Yes, again. As in, it has happened before, sometime ago.
And it seems that the mood pervades still.
So, what happened was, I was listening to my Formula 17 CD; in particular, the theme song, which I described in yesterday's entry as 'light and carefree and cute'. I was looking at the CD inlay at the same time, so that I knew what the singer was singing. He - whoever he is - pronounces better than Jielun, but still.
But my point is, out of the blue, in the middle of the song, at the line 我想或许会有这么一天 但不在眼前, I started feeling even crappier than I was already feeling.
(Rough translation of the Chinese line above: I think perhaps I have such a day, but it's nowhere in sight.)
Nobody listens to a light-hearted song and gets the urge to cry; that is, nobody but me.
I really don't like tears. For the longest time, I've defined it as a sign of weakness, and the stubborn part of me is still holding on with an iron-tight grip to that flawed definition. But what's to be done about that?
So what was it about then, last night?
The thing about Formula 17 is that it is essentially a comedy about a gay virgin from the South of Taiwan who goes to Taipei in search of true love. And it is precisely his innocent belief in the existence of true love that makes Formula 17 as charming as it is, and also as depressing as it is. 爱是一种信仰; love is a form of faith. 我们没有爱，怎么做啊? How can we make love if we don't have love? (When his Internet friend whom he meets in Taipei suggests to him that they "make love" in his apartment.)
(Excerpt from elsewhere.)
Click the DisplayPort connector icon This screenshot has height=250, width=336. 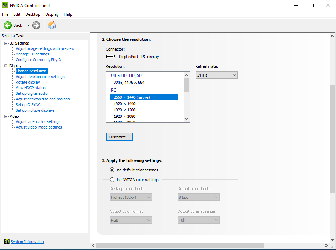tap(111, 57)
Why is it depressing? Because it is so untainted and uncynical and pure and not me that I can't fucking stand it sometimes. I see myself turning out to be the Richard sort, those who sleep around and run off first thing in the morning. And unlike Richard, who eventually conquers his fear of intimacy, it'll take more than a pure, innocent and cute virgin from Keelung to break the ice that permanently forms a cage around my fucking cursed heart.
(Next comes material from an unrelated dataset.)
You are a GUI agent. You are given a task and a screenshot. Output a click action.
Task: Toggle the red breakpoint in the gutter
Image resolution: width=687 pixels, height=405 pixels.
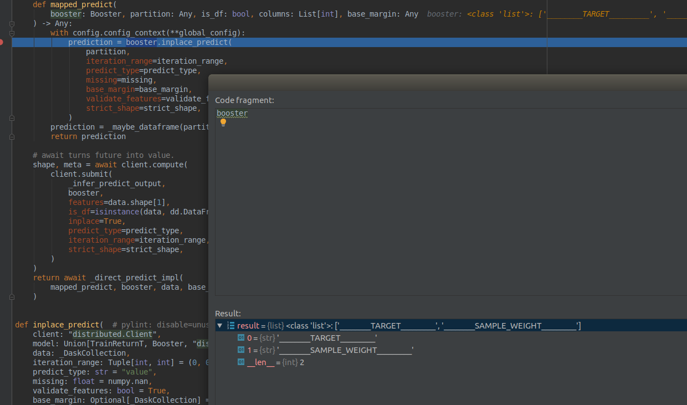click(2, 42)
Who needs intelligence? Who needs intellect? Who needs cynicism? Who needs to be different from everyone else? Apparently, for as long as I can remember, I do.
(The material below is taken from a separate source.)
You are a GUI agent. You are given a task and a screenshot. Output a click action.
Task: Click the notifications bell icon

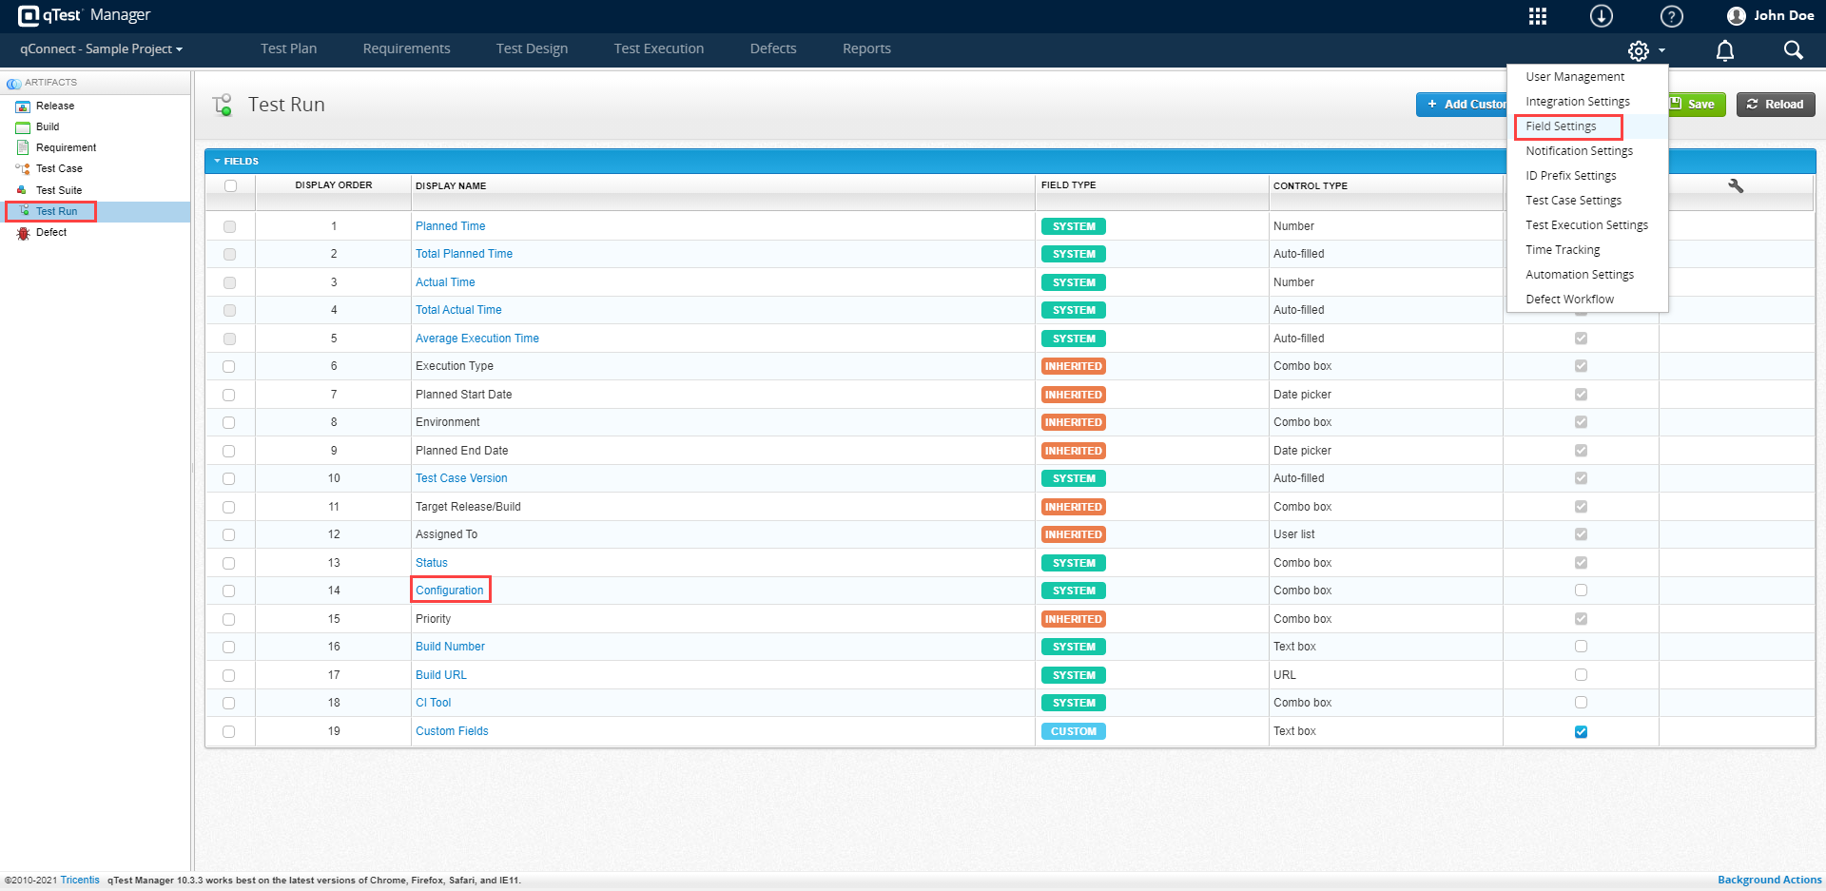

Well, fuck you, self. You're stupid and immature and dumb. How I wish I could be that virgin from the village who goes to the city in search for true love and really finds it. But no, that can never be the case again, because I've never lived in a village and I grew up in cities, and because I'm a stupid cynical moron who finds no meaning in life and does not believe in love and somehow this is beginning to bother me, probably because it is further concretising my conviction that life is inherently meaningless and it's irritating to wear the appearance of happiness but to be insidiously breaking apart where no one can see.
Life is capable of inducing only one response in me: So what? The light at the end of the tunnel will not lead you to freedom; it's the lights of an on-coming train. Death. That's the only thing you'd find at the end of the stupid rainbow, not a pot of gold.
I'm too young for this old-woman cynicism but what the hell can I do about it?
And love? The very notion of it still makes me want to laugh hysterically at the poor sods of the world who blindly believe in it.
But if it makes them happy, why not? And so what if such happiness is ultimately idiotic? Why do I have to be so fucking smart and smug all the time? Why can't I be the stupid bimbo who leaves school to be with her boyfriend? That stupid bimbo, unlike me, believes in love, at least.
Love is a form of faith? Dude, what stupid, fucked up drug are you on?
More importantly, can I have some of it?
How I wish I weren't me.
And once again, how I wish I was never born.